Question and Background:
Underlying Question: Can we predict how many people will rent a bike
on a given day based on weather factors?
The Data
The data we are using to create a model to predict the amount of use
a bike share will get on a certain day includes factors such as day of
the week, weather, temperature, humidity, wind speed, etc. Weather data
about the days that people used bikes in Washington, D.C. help to draw
connections between specific factors and the amount of business a bike
share company is getting. From the perspective of a bike share company
attempting to effectively place bikes in Washington, D.C., this model
could be helpful in understanding what level of demand for bikes there
is in different seasons, on different days of the week, or just on
different weather days. With this information a company could optimize
income while efficiently supplying communities with the most appropriate
number of bikes.
Previous Analyses
Multiple analyses have been done on the effect of weather on bike
share use. Bean et. al. found that bike share use is highly dependent on
the day of the week and the amount of precipitation, as well as the
temperature. Similarly, Quach and Malekian found that the most important
variables were temperature and precipitation, using a clustering
strategy to determine that there were significant differences in usage
between the different weather conditions.
Sources:
Quach, Jessica, and Reza Malekian. “Exploring the Weather Impact on
Bike Sharing Usage through a Clustering Analysis.” ArXiv.org, 17
Aug. 2020, https://arxiv.org/abs/2008.07249.
Approach
We decided to approach this question using a decision tree model to
simplify the decision slightly and attempt to determine if the bike
share usage was above or below the 75th percentile of daily users on any
given day based on the factors presented. Using this type of model as
opposed to something that has already been used to analyze the effect of
weather on bike share usage might give us even more insight into the
important factors that would help a company determine how many bikes to
have in certain locations on certain days.
KNN
## [1] "matrix" "array"

## [1] 1923 579
## Confusion Matrix and Statistics
##
## Actual
## Prediction 0 1
## 0 1923 94
## 1 10 579
##
## Accuracy : 0.9601
## 95% CI : (0.9519, 0.9673)
## No Information Rate : 0.7417
## P-Value [Acc > NIR] : < 2.2e-16
##
## Kappa : 0.8914
##
## Mcnemar's Test P-Value : 3.992e-16
##
## Sensitivity : 0.8603
## Specificity : 0.9948
## Pos Pred Value : 0.9830
## Neg Pred Value : 0.9534
## Precision : 0.9830
## Recall : 0.8603
## F1 : 0.9176
## Prevalence : 0.2583
## Detection Rate : 0.2222
## Detection Prevalence : 0.2260
## Balanced Accuracy : 0.9276
##
## 'Positive' Class : 1
##
########### FINAL MODEL ON TEST ###########
df_prob_1 <- tibble(attr(df_5NN, "prob"))

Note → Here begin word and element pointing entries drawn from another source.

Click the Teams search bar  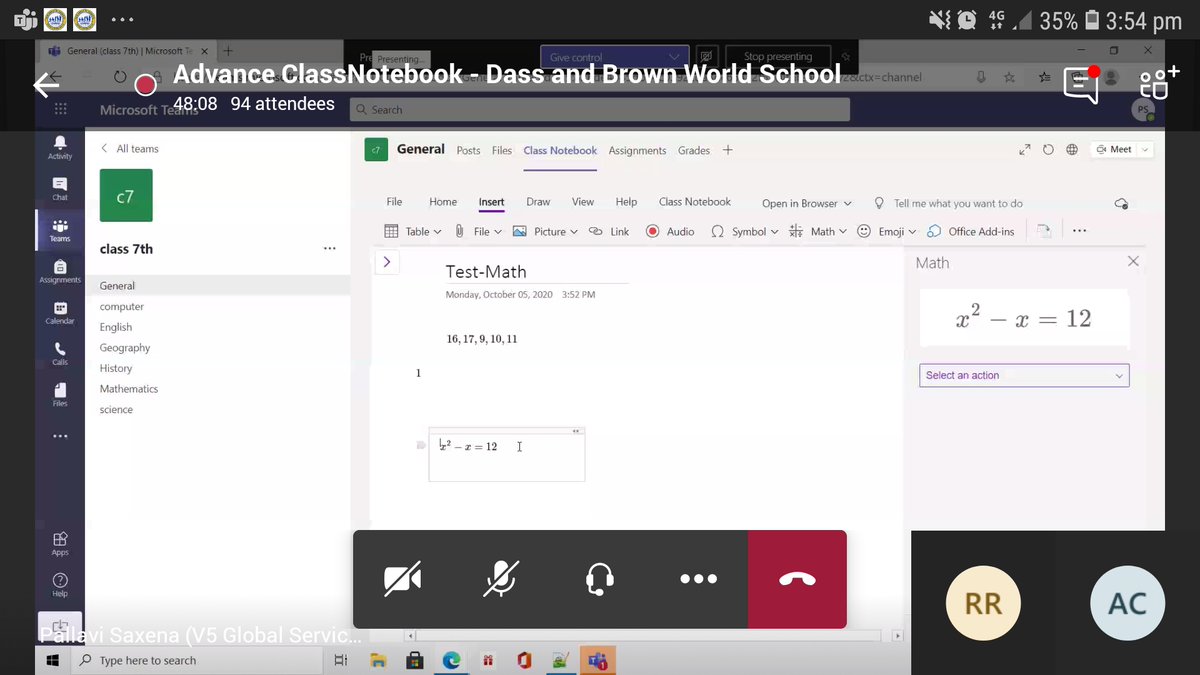[600, 110]
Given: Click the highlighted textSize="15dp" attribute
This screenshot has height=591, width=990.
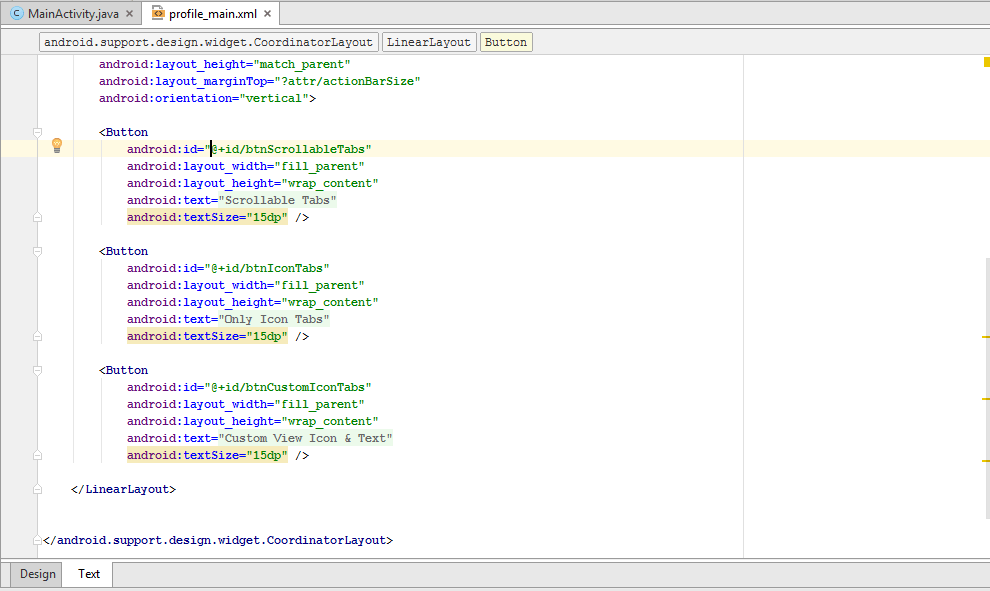Looking at the screenshot, I should click(x=207, y=217).
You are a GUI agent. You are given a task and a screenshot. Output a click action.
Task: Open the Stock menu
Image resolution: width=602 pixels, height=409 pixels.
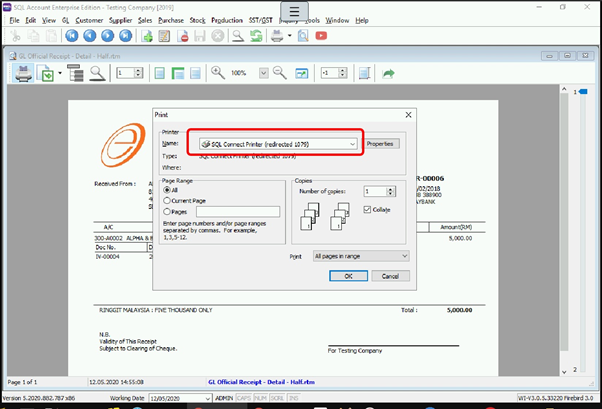(x=197, y=20)
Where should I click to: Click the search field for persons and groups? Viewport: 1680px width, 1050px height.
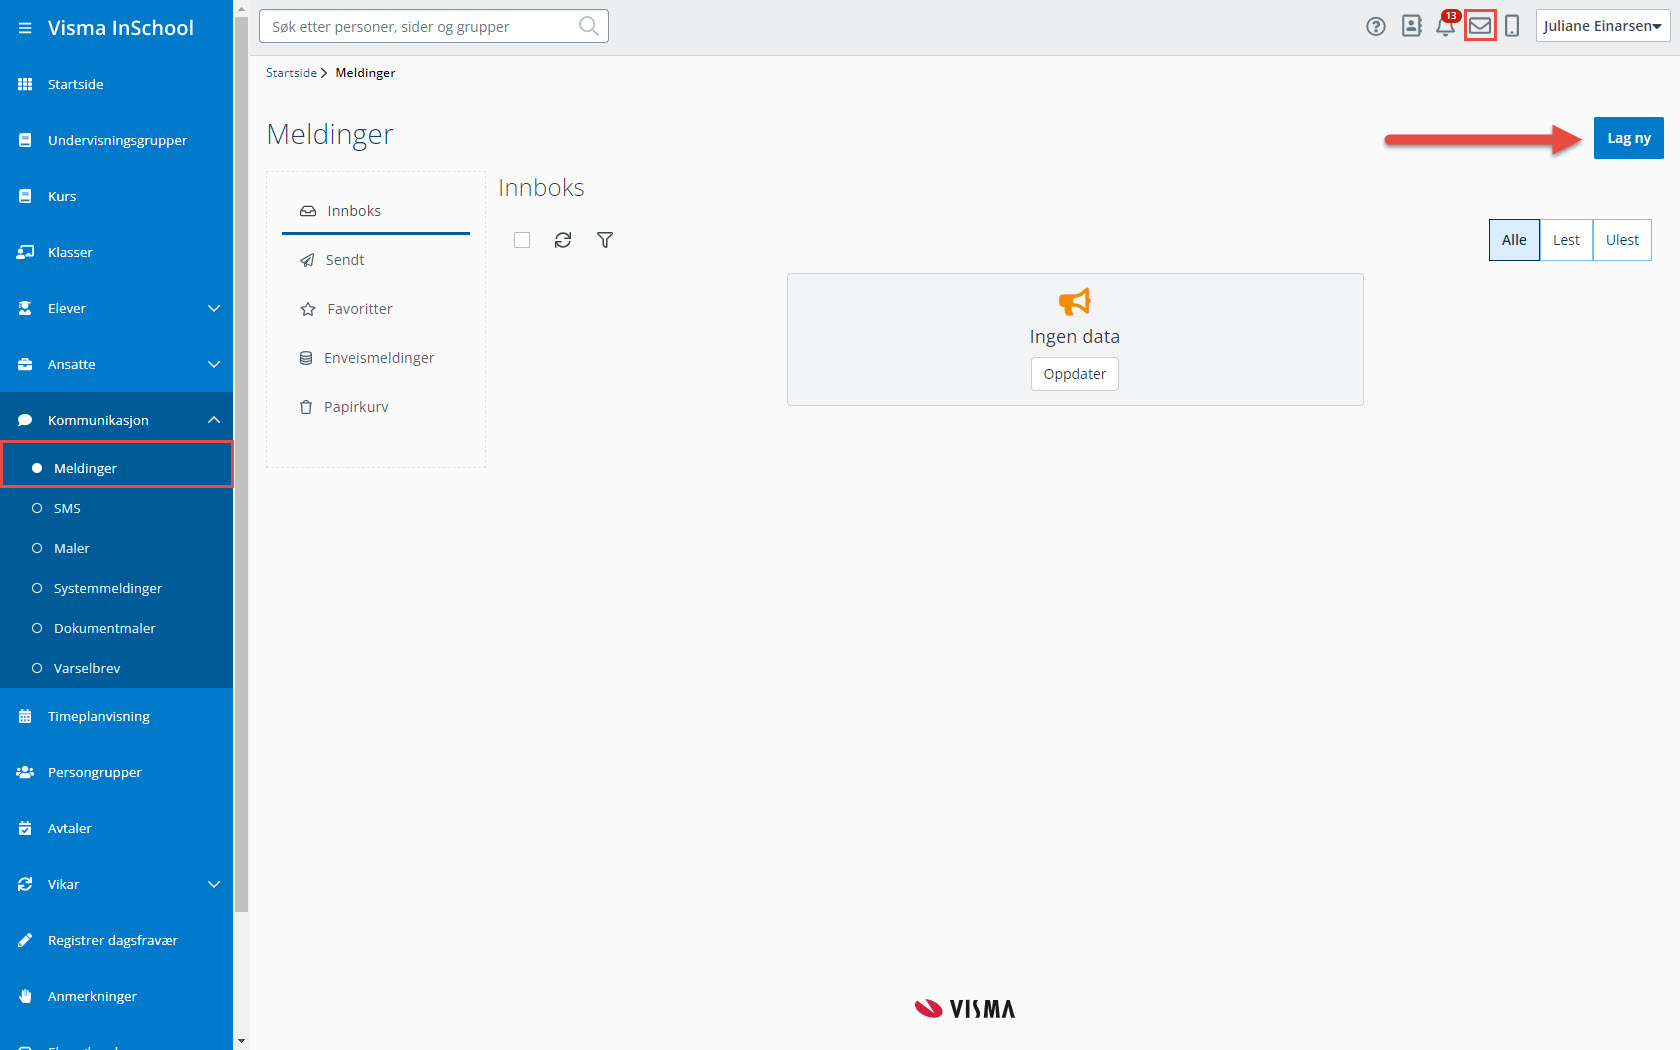click(x=422, y=27)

final_model <- tibble(k_prob=df_prob_1$`attr(df_5NN, "prob")`,pred=df_5NN,target=test$Total.Users_f) #TARGET SHOULD BE FROM TEST DATA I ASSUME?
#Need to convert this to the likelihood to be in the poss class.
final_model$pos_prec <- ifelse(final_model$pred == 0, 1-final_model$k_prob, final_model$k_prob)
#Needs to be a factor to be correctly
final_model$target <- as.factor(final_model$target)
# Confusion Matrix
confusionMatrix(final_model$pred, final_model$target, positive = "1", dnn=c("Prediction", "Actual"), mode = "sens_spec")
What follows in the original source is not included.